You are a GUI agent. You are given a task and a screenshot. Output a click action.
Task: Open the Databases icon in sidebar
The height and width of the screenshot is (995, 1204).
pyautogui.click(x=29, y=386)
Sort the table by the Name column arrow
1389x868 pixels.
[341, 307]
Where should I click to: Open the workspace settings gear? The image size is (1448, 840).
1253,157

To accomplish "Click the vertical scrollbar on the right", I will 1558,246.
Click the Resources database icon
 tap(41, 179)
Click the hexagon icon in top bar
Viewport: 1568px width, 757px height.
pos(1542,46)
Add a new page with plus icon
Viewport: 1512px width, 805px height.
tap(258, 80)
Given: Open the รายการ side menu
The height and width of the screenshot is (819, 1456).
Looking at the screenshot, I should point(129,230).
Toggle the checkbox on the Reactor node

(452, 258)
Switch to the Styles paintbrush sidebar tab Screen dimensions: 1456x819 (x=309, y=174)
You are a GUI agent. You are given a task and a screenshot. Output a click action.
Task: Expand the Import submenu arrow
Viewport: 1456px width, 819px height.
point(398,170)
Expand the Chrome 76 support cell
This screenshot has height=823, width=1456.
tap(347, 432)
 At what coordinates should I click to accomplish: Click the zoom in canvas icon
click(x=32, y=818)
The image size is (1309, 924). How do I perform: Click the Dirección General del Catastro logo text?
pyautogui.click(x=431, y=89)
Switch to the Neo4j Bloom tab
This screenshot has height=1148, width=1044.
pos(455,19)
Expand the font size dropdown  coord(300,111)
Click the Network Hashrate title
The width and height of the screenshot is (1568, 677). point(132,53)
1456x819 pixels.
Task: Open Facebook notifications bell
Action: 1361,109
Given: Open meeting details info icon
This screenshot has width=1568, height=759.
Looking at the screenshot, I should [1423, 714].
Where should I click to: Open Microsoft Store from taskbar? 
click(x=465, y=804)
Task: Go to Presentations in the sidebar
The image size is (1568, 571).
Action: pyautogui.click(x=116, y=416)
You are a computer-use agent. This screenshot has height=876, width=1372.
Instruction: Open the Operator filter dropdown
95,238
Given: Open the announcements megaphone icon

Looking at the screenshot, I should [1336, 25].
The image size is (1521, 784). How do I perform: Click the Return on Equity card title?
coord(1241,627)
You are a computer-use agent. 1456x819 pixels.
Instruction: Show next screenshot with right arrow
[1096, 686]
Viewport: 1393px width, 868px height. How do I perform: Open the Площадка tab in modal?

----

* [ABOUT THIS EXERCISE]
For this exercise, restate every record word for word.

* [THE ANSWER]
You are a GUI agent. You are given a task and a screenshot. Output a click action.
Task: Open the Databases icon in sidebar
The height and width of the screenshot is (995, 1204).
pyautogui.click(x=29, y=386)
Sort the table by the Name column arrow
1389x868 pixels.
[341, 307]
Where should I click to: Open the workspace settings gear? The image size is (1448, 840).
1253,157

To accomplish "Click the vertical scrollbar on the right", I will 1558,246.
Click the Resources database icon
 tap(41, 179)
Click the hexagon icon in top bar
Viewport: 1568px width, 757px height.
pos(1542,46)
Add a new page with plus icon
Viewport: 1512px width, 805px height.
tap(258, 80)
Given: Open the รายการ side menu
The height and width of the screenshot is (819, 1456).
Looking at the screenshot, I should point(129,230).
Toggle the checkbox on the Reactor node

(452, 258)
Switch to the Styles paintbrush sidebar tab Screen dimensions: 1456x819 (x=309, y=174)
You are a GUI agent. You are given a task and a screenshot. Output a click action.
Task: Expand the Import submenu arrow
Viewport: 1456px width, 819px height.
point(398,170)
Expand the Chrome 76 support cell
This screenshot has height=823, width=1456.
tap(347, 432)
 At what coordinates should I click to accomplish: Click the zoom in canvas icon
click(x=32, y=818)
The image size is (1309, 924). How do I perform: Click the Dirección General del Catastro logo text?
pyautogui.click(x=431, y=89)
Switch to the Neo4j Bloom tab
This screenshot has height=1148, width=1044.
pos(455,19)
Expand the font size dropdown  coord(300,111)
Click the Network Hashrate title
The width and height of the screenshot is (1568, 677). point(132,53)
1456x819 pixels.
Task: Open Facebook notifications bell
Action: 1361,109
Given: Open meeting details info icon
This screenshot has width=1568, height=759.
Looking at the screenshot, I should [1423, 714].
Where should I click to: Open Microsoft Store from taskbar? 
click(x=465, y=804)
Task: Go to Presentations in the sidebar
The image size is (1568, 571).
Action: pyautogui.click(x=116, y=416)
You are a computer-use agent. This screenshot has height=876, width=1372.
Instruction: Open the Operator filter dropdown
95,238
Given: Open the announcements megaphone icon

Looking at the screenshot, I should [1336, 25].
The image size is (1521, 784). How do I perform: Click the Return on Equity card title?
coord(1241,627)
You are a computer-use agent. 1456x819 pixels.
Instruction: Show next screenshot with right arrow
[1096, 686]
Viewport: 1393px width, 868px height. How do I perform: Open the Площадка tab in modal?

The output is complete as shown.